Two experienced vitreoretinal surgeons (HK and SJ) performed all operations, using a 25-gauge standard sutureless pars plana vitrectomy system (Alcon Laboratories, Geneva, Switzerland). The NGENUITY 3D Visualization System (Alcon Laboratories) was used at the KEYE Eye Center. Subtenon anesthesia (lidocaine) was applied prior to surgery. The trocar was placed ~ 3.5 mm posterior to limbus in three quadrants: superotemporal, inferotemporal, and superonasal. Once core vitrectomy was achieved (as needed), the posterior hyaloid membrane was detached by utilizing the vitrectomy probe in suction mode around optic nerve disc. Peripheral vitreous shaving was then conducted under great scrutiny, moving clockwise at hourly positions. The ERM was peeled away by intraocular forceps coated with triamcinolone (MaQaid; Hanmi Pharmaceutical Co Ltd, Seoul, Korea). ILM was removed at the discretion of the surgeon, either concurrently or after ERM removal within a fovea-centered circular area of 2–3 optic disc diameters using 0.5% indocyanine green (ICG) dye (Dongindang Inc., Seoul, Korea). The FINESSE Flex Loop (Alcon Laboratories) was engaged if iatrogenic retinal damage was suspected after ERM or ILM manipulation, owing to blurred surgical field. Finally, the periphery was closely inspected to ensure its integrity (absence of retinal holes or tears). No intraocular tamponade was used in these cases. There were no periocular injections of antibiotics or steroids. Postoperatively, topical moxifloxacin 5 mg/mL (Vigamox; Novartis AG, Basel, Switzerland) and prednisone acetate 1% (Pred Forte; Allergan TechAlliance, Dublin, Ireland) were applied four times daily for 4 weeks.

Statistical analysis

All computations were driven by standard software (SPSS v15.0 for Windows; SPSS Inc, Chicago, IL, USA).

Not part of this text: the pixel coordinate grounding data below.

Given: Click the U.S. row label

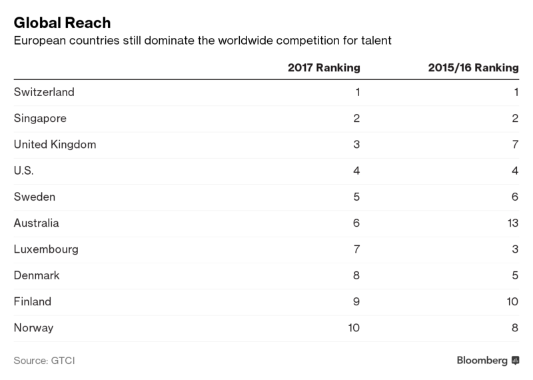Looking at the screenshot, I should tap(24, 171).
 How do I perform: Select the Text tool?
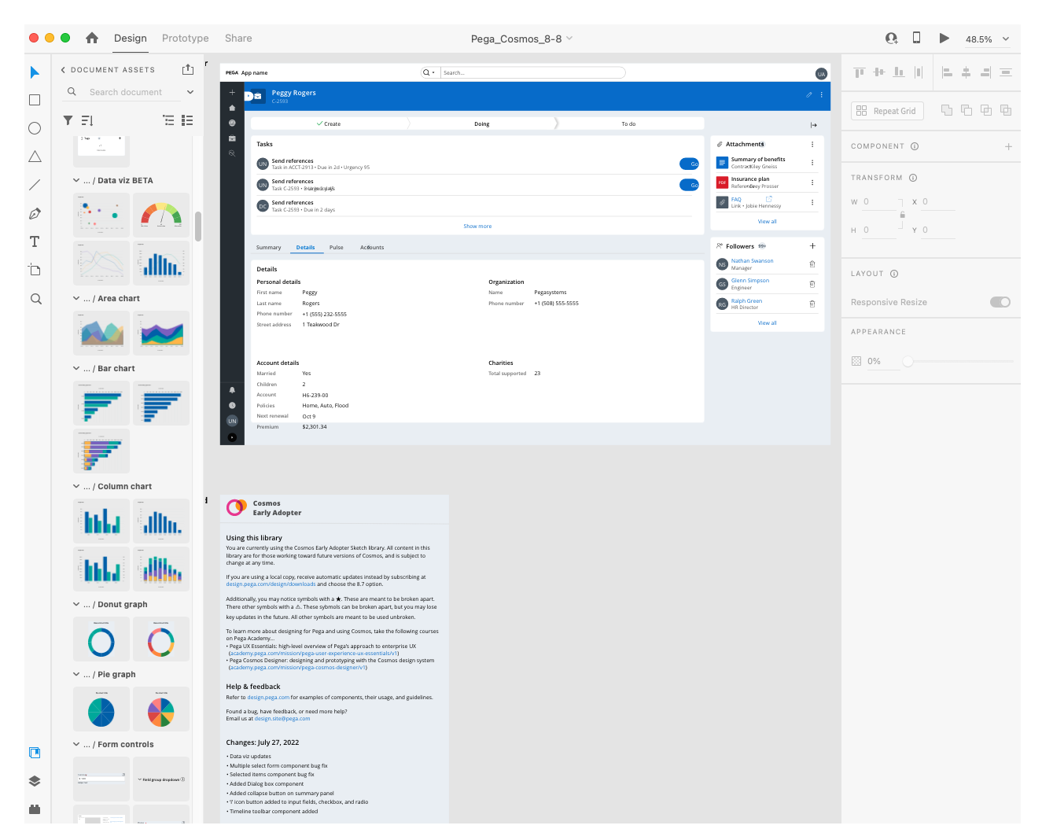pos(35,241)
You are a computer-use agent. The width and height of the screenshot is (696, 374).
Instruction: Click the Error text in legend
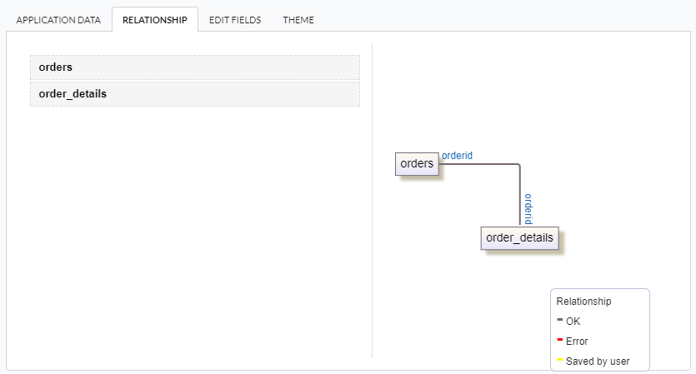577,342
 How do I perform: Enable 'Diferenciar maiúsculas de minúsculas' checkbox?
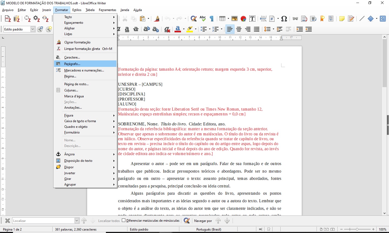pos(124,220)
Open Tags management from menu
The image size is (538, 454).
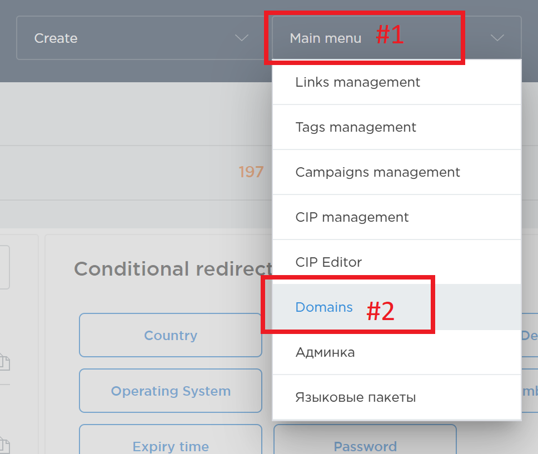click(x=397, y=127)
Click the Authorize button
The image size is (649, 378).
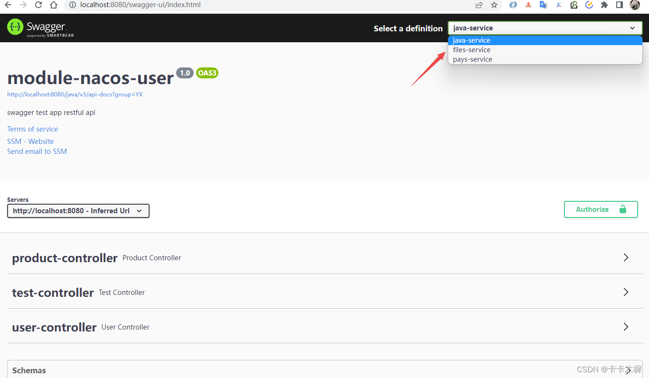click(x=592, y=209)
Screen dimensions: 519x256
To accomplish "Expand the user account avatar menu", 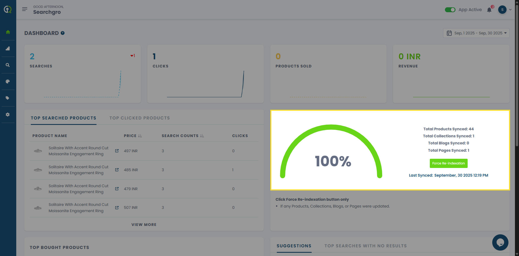I will coord(505,10).
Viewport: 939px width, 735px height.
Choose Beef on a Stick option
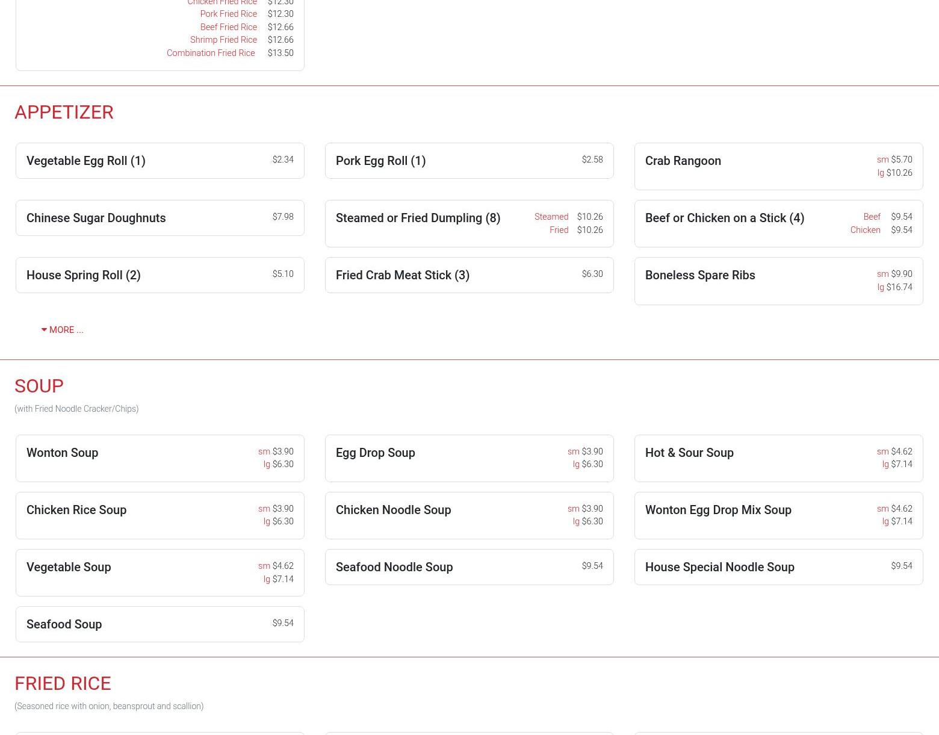click(872, 217)
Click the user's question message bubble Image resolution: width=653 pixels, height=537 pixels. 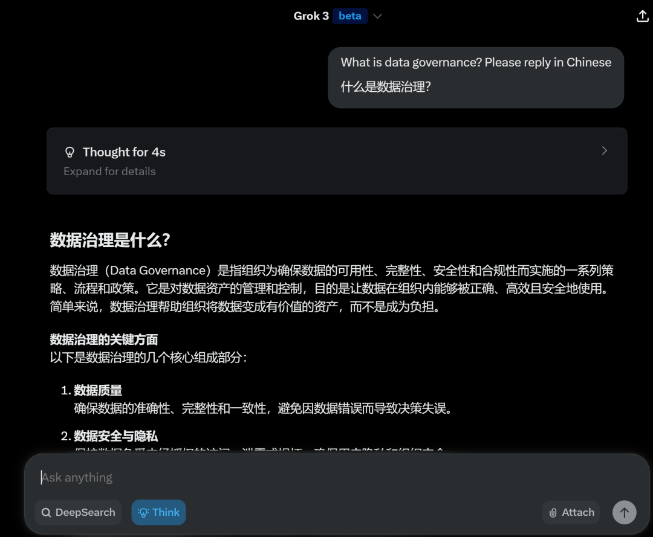tap(475, 77)
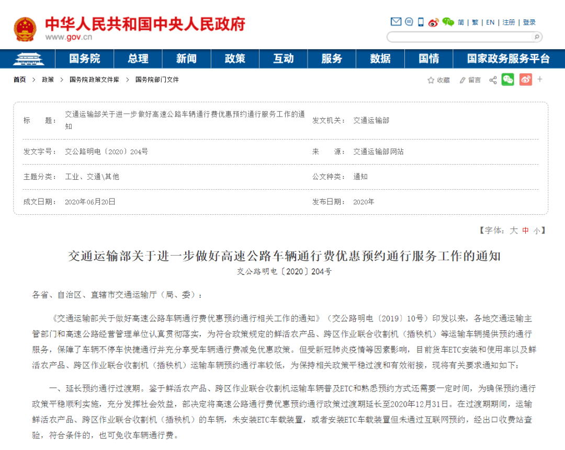
Task: Click the 收藏 star icon
Action: 431,80
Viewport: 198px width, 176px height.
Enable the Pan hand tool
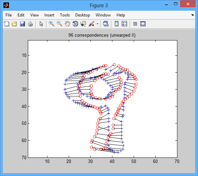click(67, 24)
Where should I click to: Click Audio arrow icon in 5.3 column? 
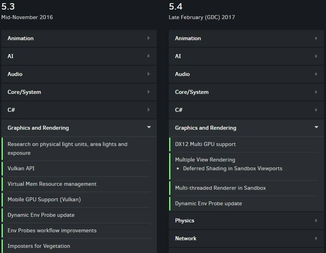148,74
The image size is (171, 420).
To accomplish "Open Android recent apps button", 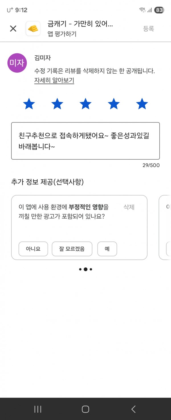I will (38, 409).
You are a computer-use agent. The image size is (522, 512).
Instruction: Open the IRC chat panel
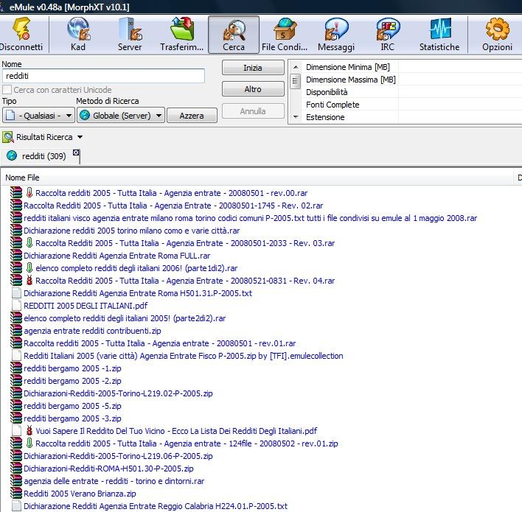[388, 35]
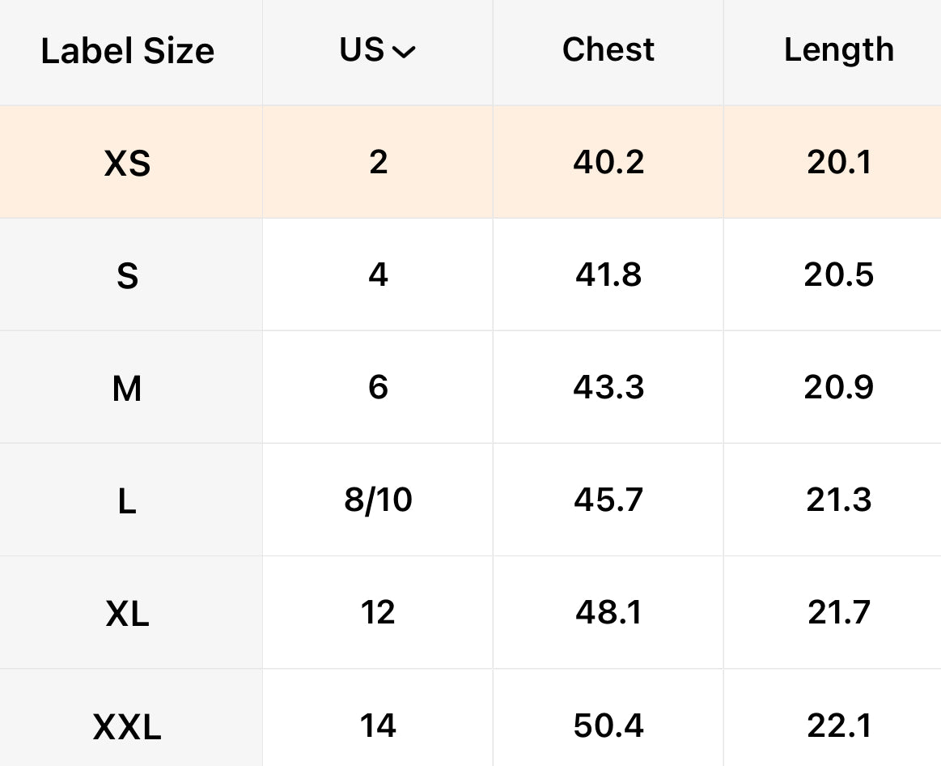Select the L label size row
The image size is (941, 766).
click(x=128, y=501)
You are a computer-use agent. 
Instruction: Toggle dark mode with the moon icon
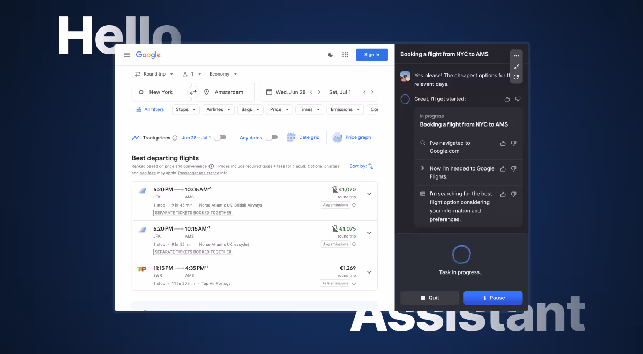tap(331, 54)
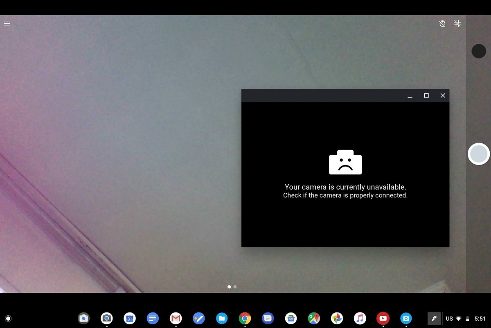Image resolution: width=491 pixels, height=328 pixels.
Task: Open Google Maps shelf icon
Action: 314,318
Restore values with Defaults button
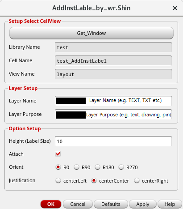Screen dimensions: 183x209 (111, 204)
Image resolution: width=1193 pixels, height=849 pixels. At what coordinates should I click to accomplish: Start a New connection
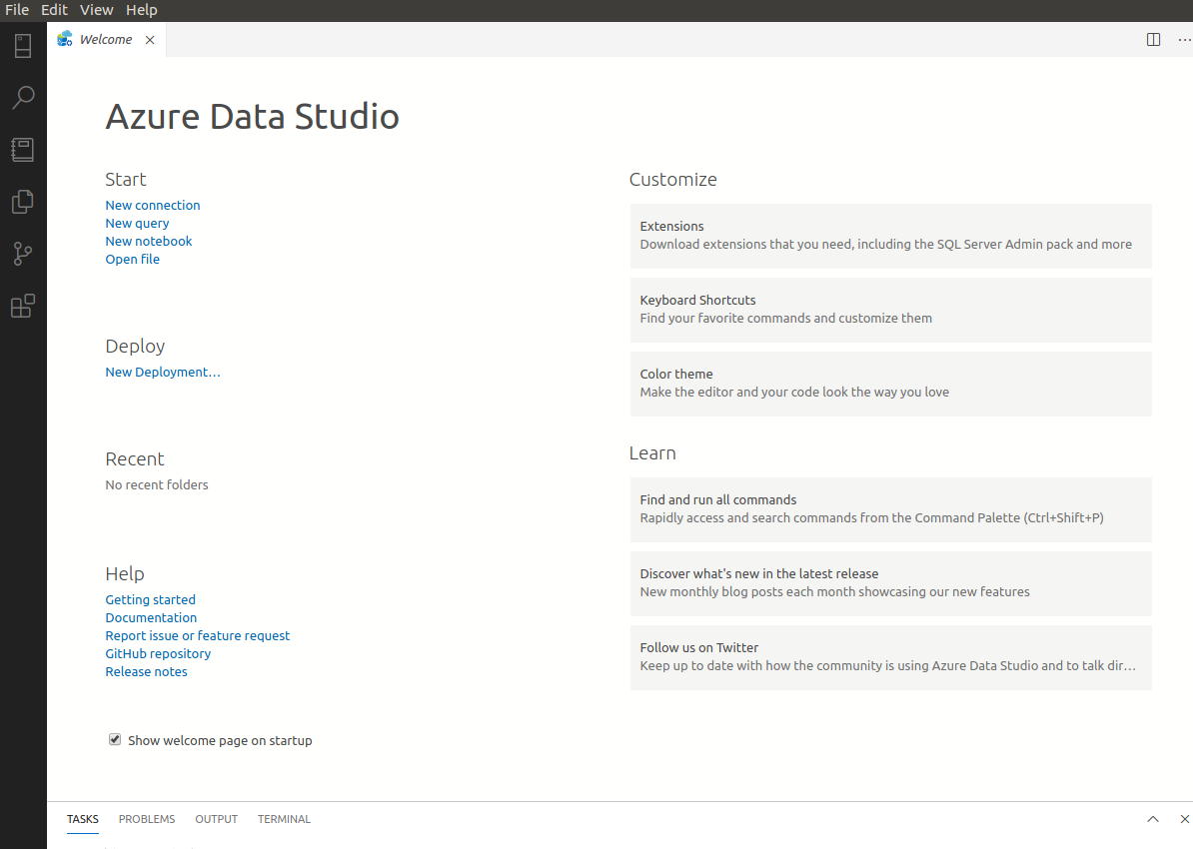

Descriptive data were expressed as mean ± standard deviation values, unless otherwise specified. The Shapiro–Wilk test served to assess normality of continuous variables, using analysis of variance (ANOVA) to compare three or more data points and invoking Bonferroni test for post-hoc analysis. The comparisons of paired variables were calculated with Wilcoxon signed test and the comparisons of non-paired variables were calculated with Mann–Whitney test. All p values were two-sided, setting significance at < 0.05. The minimum sample size of 9 eyes for each group was calculated by G*Power3 software (Dusseldorf, Germany) with a significance level (α) of 0.05, power of 0.90, effect size of 1.256 which was calculated based on our preliminary data for comparison of CDVA at baseline and postoperative 12 month.